- Born: 5 January 1908
- Died: 1978 (aged 69–70)
- Known for: Chess master

= Abram Zamikhovsky =

Ukrainian chess player

Abram Davidovich Zamikhovsky (Zamikhovski) (Абрам Давидович Замиховский; 5 January 1908 – 1978) was a Ukrainian chess master and former national champion. Never a chess professional, he was also a well-known medical doctor.

In 1931, he won the 6th Ukrainian Championship in Kharkiv ahead of Vsevolod Rauzer
and took 14th in the 7th USSR Championship in Moscow (Mikhail Botvinnik won).
At that time, he was a student of medical faculty at the Kyiv University. In 1936, he took 8th in the 16th Championship of Moscow.
In 1938, he took 2nd, behind Isaac Boleslavsky, in Kyiv (10th UKR-ch).
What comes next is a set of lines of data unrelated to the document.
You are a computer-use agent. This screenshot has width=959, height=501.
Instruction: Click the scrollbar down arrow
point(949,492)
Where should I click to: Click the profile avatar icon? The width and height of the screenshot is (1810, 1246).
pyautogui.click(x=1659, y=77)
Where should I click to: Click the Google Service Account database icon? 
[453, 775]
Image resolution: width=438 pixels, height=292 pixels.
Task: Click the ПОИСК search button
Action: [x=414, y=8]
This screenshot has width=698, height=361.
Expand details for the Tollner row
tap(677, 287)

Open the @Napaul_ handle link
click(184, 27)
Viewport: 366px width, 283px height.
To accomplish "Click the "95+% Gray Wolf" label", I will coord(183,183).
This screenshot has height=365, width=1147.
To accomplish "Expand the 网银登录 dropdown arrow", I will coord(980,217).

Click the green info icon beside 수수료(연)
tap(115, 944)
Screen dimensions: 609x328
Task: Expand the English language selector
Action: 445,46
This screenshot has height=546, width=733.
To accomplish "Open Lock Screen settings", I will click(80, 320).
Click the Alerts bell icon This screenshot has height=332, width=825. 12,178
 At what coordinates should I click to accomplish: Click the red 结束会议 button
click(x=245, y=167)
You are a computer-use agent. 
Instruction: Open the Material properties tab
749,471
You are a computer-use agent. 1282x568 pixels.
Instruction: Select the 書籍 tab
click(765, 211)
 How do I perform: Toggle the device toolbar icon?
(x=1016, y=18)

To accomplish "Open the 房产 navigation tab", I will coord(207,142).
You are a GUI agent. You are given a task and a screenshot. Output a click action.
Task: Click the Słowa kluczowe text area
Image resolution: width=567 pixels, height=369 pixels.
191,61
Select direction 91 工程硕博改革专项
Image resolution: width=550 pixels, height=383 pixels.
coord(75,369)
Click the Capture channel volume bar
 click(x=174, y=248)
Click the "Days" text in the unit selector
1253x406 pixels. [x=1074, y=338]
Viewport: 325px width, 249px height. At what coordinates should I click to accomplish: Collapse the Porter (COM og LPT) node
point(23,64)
After World War II, Zamikhovsky took 10th at Kyiv 1946 (15th UKR-ch, Anatoly Bannik won);
tied for 9–10th at Kyiv 1947 (16th UKR-ch, Alexey Sokolsky won);
shared 1st at Kyiv 1951 (USSR-ch, qf);
took 14th at Leningrad 1952 (USSR-ch, sf);
won at Kyiv 1952 (USSR-ch, qf);
tied for 8–10th at Vilnius 1953 (USSR-ch, sf);
in 1955, he tied for in Kyiv (24th UKR-ch, Anatoly Bannik won). In 1956, he took 5th in Kyiv (25th UKR-ch, Isaac Lipnitsky won).
In 1957, he took 8th in Kyiv (26th UKR-ch, Efim Geller won).